上記主クラッチは、シンクロ機構を有する滑り係合可能なクラッチであり、上記副クラッチは、シンクロ機構を有しないドグクラッチであって、上記副クラッチの上記同期条件は上記電動機の回転速度と上記変速機の従動軸の回転速度との回転速度差を許容しないものであって、上記主クラッチの上記同期条件は上記内燃機関の回転速度と上記変速機の入力軸の回転速度との回転速度差を許容するものであることが好ましい。
【0012】
上記出力トルク制御手段では、上記内燃機関の出力トルクを要求トルクに基づくトルクに復帰させる際、及び、上記電動機の出力トルクを要求トルクに基づくトルクに復帰させる際に、目標トルクに向かって徐々に接近させるランプ制御を用いることが好ましい。
【発明の効果】
【0013】
本発明のハイブリッド自動車の変速制御装置によれば、変速要求があると、クラッチ制御手段により主クラッチ及び副クラッチを切断した上で、所望の変速段への変速を行なうと共に、同期制御手段により内燃機関の回転速度を変速機の入力軸の回転速度に同期させ且つ電動機の回転速度を変速機の従動軸の回転速度に同期させる同期制御を行ない、主クラッチ及び副クラッチをそれぞれ同期条件が成立したら接続するので、変速操作時間を短縮することができる。
【0014】
したがって、電動機のトルクを用いて走行していた場合の変速では、副クラッチの速やかな接続によって、変速操作時に一旦抜いた電動機トルクの復帰を速やかに行なうことができ、変速時の内燃機関のトルク負担を軽減することができ、燃費や排ガスの点で有利になる。
また、減速中であれば、副クラッチの速やかな接続によって、電動機による回生制動に直ちに復帰させることができ、回生量増加による燃費向上に寄与する。
【0015】
さらに、電動機の入力軸をPTO装置に接続し、副クラッチには、PTO装置と上記変速機との駆動力伝達を断接可能なPTOクラッチを用いることにより、既存のPTO装置を利用すると共に電動機を追加することによりハイブリッド自動車を低コストで構成することができる。
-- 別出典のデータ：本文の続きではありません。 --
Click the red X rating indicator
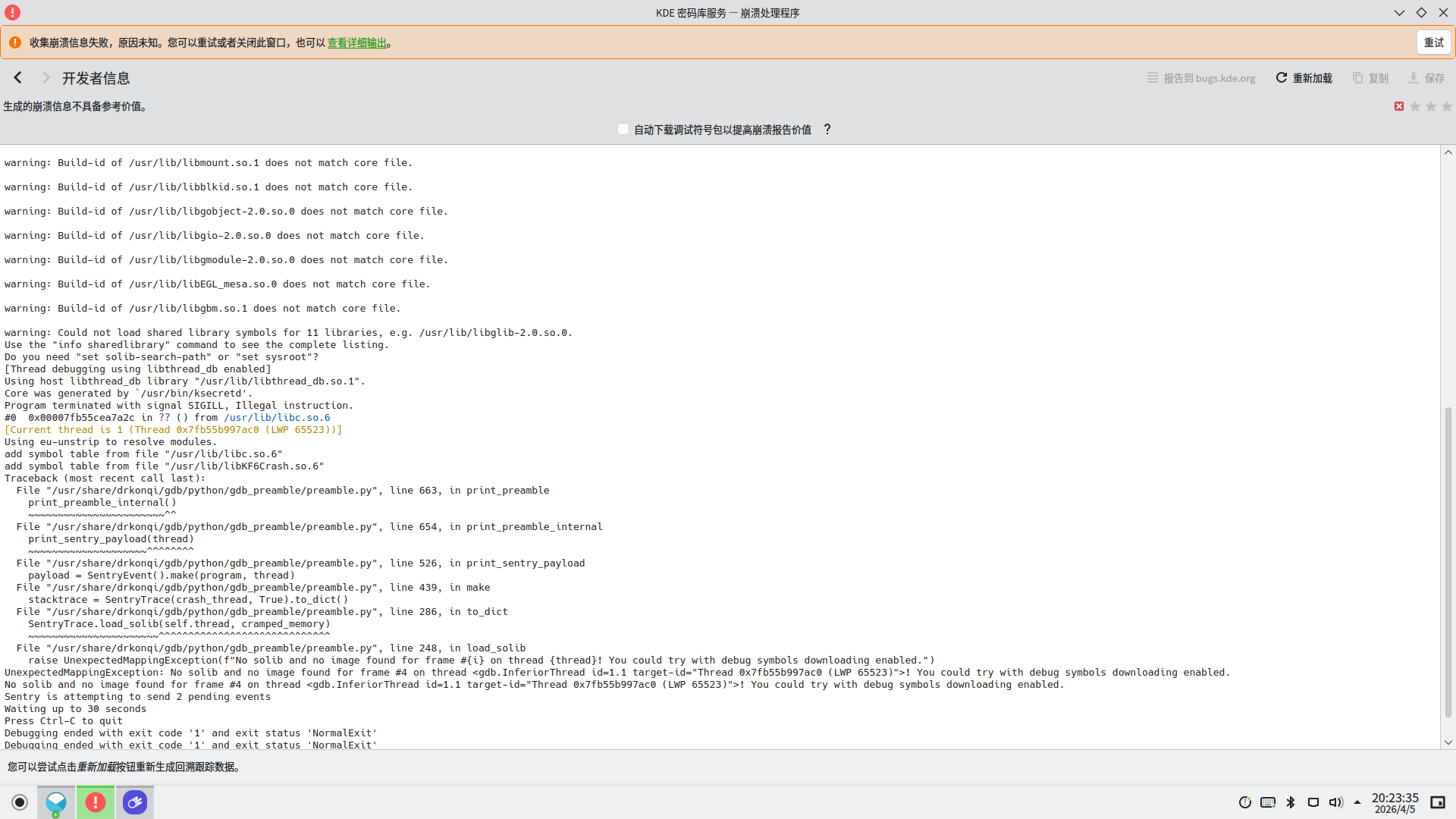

また、主クラッチの接続が完了していなくても、副クラッチの接続が完了していれば、主クラッチの接続制御を続行しながら、電動機を要求トルクに応じた出力トルク状態に復帰制御するので、副クラッチの接続後に、副クラッチに接続されている電動機や動力伝達シャフト等の回転体が負荷となって、車両が失速するような事態を回避することができる。
【0016】
電動機や内燃機関を要求トルクに応じた出力トルク状態に復帰制御する際にランプ制御を用いることにより、トルク復帰を円滑に行なえる。
【図面の簡単な説明】
【0017】
【図1】本発明の一実施形態に係るハイブリッド自動車の駆動系の全体構成を示す模式的平面図である。
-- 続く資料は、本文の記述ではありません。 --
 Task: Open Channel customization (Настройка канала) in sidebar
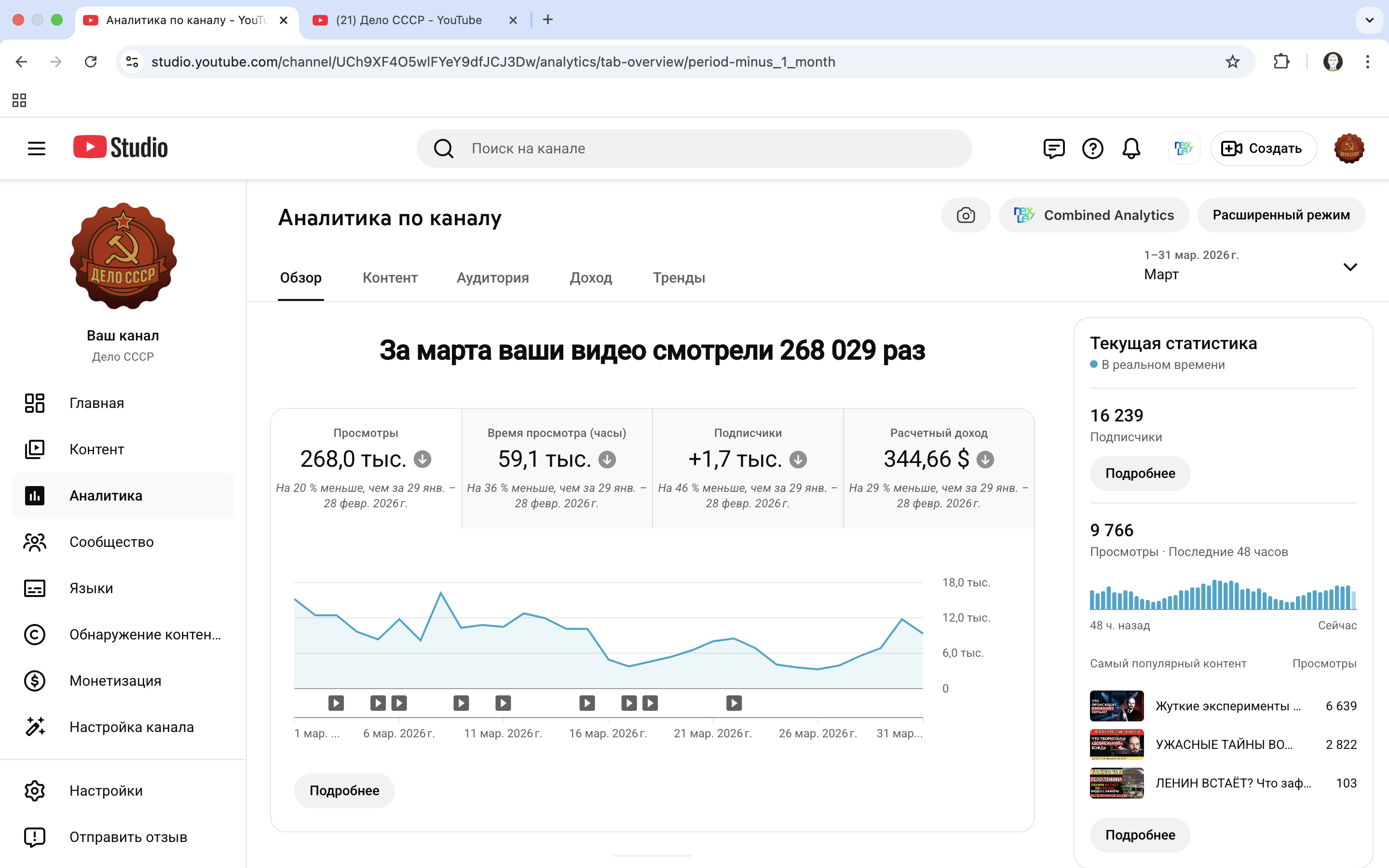pos(132,727)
【図2】本発明の一実施形態に係るハイブリッド自動車の駆動系の要部構成を示す模式図である。
【図3】本発明の一実施形態に係るハイブリッド自動車の変速制御を説明するフローチャートである。
【図4】本発明の一実施形態に係るハイブリッド自動車の変速制御を説明するフローチャートである。
【図5】本発明の一実施形態に係るハイブリッド自動車の変速制御を説明するタイムチャートである。
【図6】本発明の一実施形態に係るハイブリッド自動車の変速制御を説明するタイムチャートである。
【図7】本発明の課題に係るハイブリッド自動車の変速制御を説明するフローチャートである。
【発明を実施するための形態】
【0018】
以下、図面を用いて本発明の実施の形態について説明する。
<本実施形態の駆動系の構成>
まず、本実施形態に共通するハイブリッド自動車の駆動系について説明する。
図1は本実施形態に係るハイブリッド自動車1の駆動系の全体構成を示す模式的平面図である。図1に示すように、ディーゼルエンジン(内燃機関、以下エンジンという)2の出力軸であるクランク軸にはクラッチ(主クラッチ)4の入力軸が連結されており、クラッチ4の出力軸には自動変速機(以下変速機という)6の入力軸が連結されている。また、変速機6の出力軸はプロペラシャフト8、差動装置10及び駆動軸12を介して左右の駆動輪14に接続されている。なお、主クラッチ4は図示しないがシンクロ機構を有し、クラッチの係合要素間に回転速度差があっても、この回転速度差が所定の許容値以内になった時点で係合操作することが可能となる。
【0019】
図2は、このようなPTO装置20と変速機6の概略構成図であり、図2に示すように変速機6はクラッチ4の出力側回転軸に連結された入力軸62と、カウンタ軸(従動軸)64と、プロペラシャフト8に連結された出力軸66とを備えている。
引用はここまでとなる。